The only macro you need to try to hit is protein. So find out what your protein macro is in grams (there are many keto calculators online) and shoot to hit a weekly average of that amount. Some day to day variability is fine. As long as you are not consistently under or way too high.
Carbs are simply not required and should be minimized as much as possible.
Fat is your new fuel. But you already have lots of fat on your body. The whole point of this diet is to change your metabolism to fat burning so that it easily and efficiently has access to those fat stores. So you don’t have to eat your entire fat macro. You’re just supposed to add enough fat to your meals to leave you fully satisfied. This is not a calorie restriction diet. You shouldn’t be walking away from your main meals anything but fully satiated but stuffing additional fat down to hit a macro is actually completely counterproductive.

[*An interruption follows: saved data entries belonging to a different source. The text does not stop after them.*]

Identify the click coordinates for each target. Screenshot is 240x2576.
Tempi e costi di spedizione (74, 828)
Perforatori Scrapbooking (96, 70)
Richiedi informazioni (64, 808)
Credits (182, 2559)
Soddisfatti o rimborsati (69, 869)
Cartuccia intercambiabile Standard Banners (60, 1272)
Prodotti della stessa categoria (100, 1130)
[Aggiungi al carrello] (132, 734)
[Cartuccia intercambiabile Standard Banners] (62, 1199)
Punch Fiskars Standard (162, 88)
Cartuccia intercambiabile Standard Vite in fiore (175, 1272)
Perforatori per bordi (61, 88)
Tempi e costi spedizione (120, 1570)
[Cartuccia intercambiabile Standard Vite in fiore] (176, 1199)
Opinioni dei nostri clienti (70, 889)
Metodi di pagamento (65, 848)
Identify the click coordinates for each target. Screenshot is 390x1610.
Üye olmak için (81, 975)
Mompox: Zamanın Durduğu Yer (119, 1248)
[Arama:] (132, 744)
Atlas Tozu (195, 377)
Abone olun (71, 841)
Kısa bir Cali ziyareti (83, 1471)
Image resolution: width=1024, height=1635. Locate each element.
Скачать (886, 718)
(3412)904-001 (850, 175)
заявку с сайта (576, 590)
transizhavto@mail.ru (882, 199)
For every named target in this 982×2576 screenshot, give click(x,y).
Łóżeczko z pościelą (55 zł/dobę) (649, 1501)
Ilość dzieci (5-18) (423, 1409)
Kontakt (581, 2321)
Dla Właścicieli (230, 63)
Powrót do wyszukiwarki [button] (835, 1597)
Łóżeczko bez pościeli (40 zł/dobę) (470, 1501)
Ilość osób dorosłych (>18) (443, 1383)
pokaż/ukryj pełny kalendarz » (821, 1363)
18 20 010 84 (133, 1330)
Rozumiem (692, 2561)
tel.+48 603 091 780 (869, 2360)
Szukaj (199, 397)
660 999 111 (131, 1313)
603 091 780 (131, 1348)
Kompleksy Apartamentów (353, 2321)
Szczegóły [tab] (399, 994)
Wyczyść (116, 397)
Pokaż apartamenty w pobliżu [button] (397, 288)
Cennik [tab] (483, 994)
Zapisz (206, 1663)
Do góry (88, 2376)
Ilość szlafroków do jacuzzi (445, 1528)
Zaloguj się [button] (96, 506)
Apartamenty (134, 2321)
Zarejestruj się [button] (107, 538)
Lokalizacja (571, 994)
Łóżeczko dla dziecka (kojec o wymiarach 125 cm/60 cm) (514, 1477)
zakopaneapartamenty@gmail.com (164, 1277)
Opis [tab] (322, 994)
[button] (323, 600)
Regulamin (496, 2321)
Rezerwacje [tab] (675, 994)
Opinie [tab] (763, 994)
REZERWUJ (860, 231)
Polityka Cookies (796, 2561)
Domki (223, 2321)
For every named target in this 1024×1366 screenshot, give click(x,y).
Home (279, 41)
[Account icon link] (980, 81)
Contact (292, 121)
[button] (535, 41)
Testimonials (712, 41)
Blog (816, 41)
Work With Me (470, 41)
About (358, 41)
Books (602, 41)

On the flip side, the hunger regulation that a ketogenic diet gives should allow you to give up snacking and that offers the power of extending the periods that your body is in a low insulin state and having the best access to the fuel in your fat. You want to extend the timing between caloric intake. Snacking is the enemy of that.
For more targeted advice it’s necessary to know more about you.
The urine strips still work for me just fine and I used them all the way through my weight loss journey and still do even now in my maintenance phase to check that I am on point. I think that if they were really so useless most keto doctors and scientists wouldn’t recommend their use, but they mostly seem to. That’s not to say that everyone gets the same results however. Some pee very dark pink, some faint and for some apparently nothing is visible.
The easiest way to find out a bit more information about where you are on that spectrum is to do a short test fast. If you are already eating low carbohydrate (as you are) then it needn’t be long. Do you think for one day you could go from dinner to dinner the next day without calories and only water and black coffee or tea? A urine test before dinner at the end of that should give you better information about where you are on that spectrum.
Good luck to you. Keto works wonderfully well but for some it requires more dialing in at the beginning and, unfortunately, it’s more often the case for us women.